If I could have more than four poll options, I would have been much more deliberate and precise, but shrug

@jsstaedtler I'm 54, my mother was born in 1928 (I think some of the Earp's were still alive), she had me late, I'm the youngest of eight. She, I guess, was one of "the (I originally wrote "Lost" but meant) Silent Generation", so as her child, not sure what that makes me... are these "gens" based on the gen that birthed you or just the period you lived through.... There's nuance in all that I guess... 🤔

@hesir @jsstaedtler Gen are based on when you were born (these dates will move a little depending on who you ask).

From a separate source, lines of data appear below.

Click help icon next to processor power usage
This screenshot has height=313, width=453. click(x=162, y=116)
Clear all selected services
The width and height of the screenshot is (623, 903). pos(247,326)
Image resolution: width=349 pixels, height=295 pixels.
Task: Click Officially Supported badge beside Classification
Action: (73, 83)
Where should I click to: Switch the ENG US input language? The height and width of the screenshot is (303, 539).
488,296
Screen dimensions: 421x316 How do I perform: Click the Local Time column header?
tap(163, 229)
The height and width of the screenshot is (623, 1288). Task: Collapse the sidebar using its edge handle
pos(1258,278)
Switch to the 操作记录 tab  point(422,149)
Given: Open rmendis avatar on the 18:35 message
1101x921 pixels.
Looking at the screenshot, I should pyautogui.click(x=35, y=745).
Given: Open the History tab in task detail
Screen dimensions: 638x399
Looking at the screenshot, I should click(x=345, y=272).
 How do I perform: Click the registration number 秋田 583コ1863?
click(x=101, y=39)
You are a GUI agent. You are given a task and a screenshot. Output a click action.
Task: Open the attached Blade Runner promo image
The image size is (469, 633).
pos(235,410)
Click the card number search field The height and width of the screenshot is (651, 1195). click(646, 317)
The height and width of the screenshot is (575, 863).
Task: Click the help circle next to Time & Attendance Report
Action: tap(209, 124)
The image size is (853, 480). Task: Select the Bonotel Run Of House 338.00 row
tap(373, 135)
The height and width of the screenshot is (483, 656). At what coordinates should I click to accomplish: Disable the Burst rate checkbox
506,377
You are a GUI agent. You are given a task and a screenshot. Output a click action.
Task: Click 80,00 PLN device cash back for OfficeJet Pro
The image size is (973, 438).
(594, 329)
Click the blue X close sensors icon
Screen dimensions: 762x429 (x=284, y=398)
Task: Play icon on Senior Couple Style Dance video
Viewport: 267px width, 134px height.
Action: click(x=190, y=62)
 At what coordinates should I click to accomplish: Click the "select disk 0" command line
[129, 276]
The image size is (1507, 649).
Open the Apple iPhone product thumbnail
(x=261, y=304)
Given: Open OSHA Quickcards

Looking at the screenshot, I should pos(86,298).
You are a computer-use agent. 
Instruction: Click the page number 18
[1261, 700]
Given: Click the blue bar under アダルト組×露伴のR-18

“Lost Generation”: Born 1883-1900
“Greatest Generation”: Born 1901-1924.
“Silent Generation”: Born 1925-1945.
“Baby Boomers”: Born 1946-1964.
“Generation X”: Born 1965-1980.
“Generation Y” or “Millennials”: Born 1981-1996.
“Generation Z”: Born 1997-2012.
“Generation Alpha”: Born 2013-2025.

@SimonCHulse @jsstaedtler ...still, seems counter-intuitive that there's an entire generation between me and my mother.
@hesir @SimonCHulse @jsstaedtler it seems counter intuitive to me that my parents (early '46) and I ('66) are almost in the same generation.
@hesir @jsstaedtler @SimonCHulse @GreatBlueHeron This is why the people who lengthen the Boom period from 62, then to 64, then to even 66, have it wrong. I always regarded the Boom, of which I am a part, to most characteristically reflect the offspring of those who served in WWII (and perhaps early offspring of those who served in the the Korean conflict) -- firm end at 60, maybe 62. In short, the Baby Boom that resulted from the end of the war and return of the troops. Even among the Boomers, I feel a distinct break between the early Boomers (think civil rights, anti-war, Haight-Ashbury, and The Strawberry Statement) and the late Boomers (think Watergate, Dazed and Confused, disco, cults, yuppies).
@finserra @hesir @jsstaedtler @GreatBlueHeron my parents (born in 62 and 63, respectively, were children of Dads who served in the war. They were just young boomers.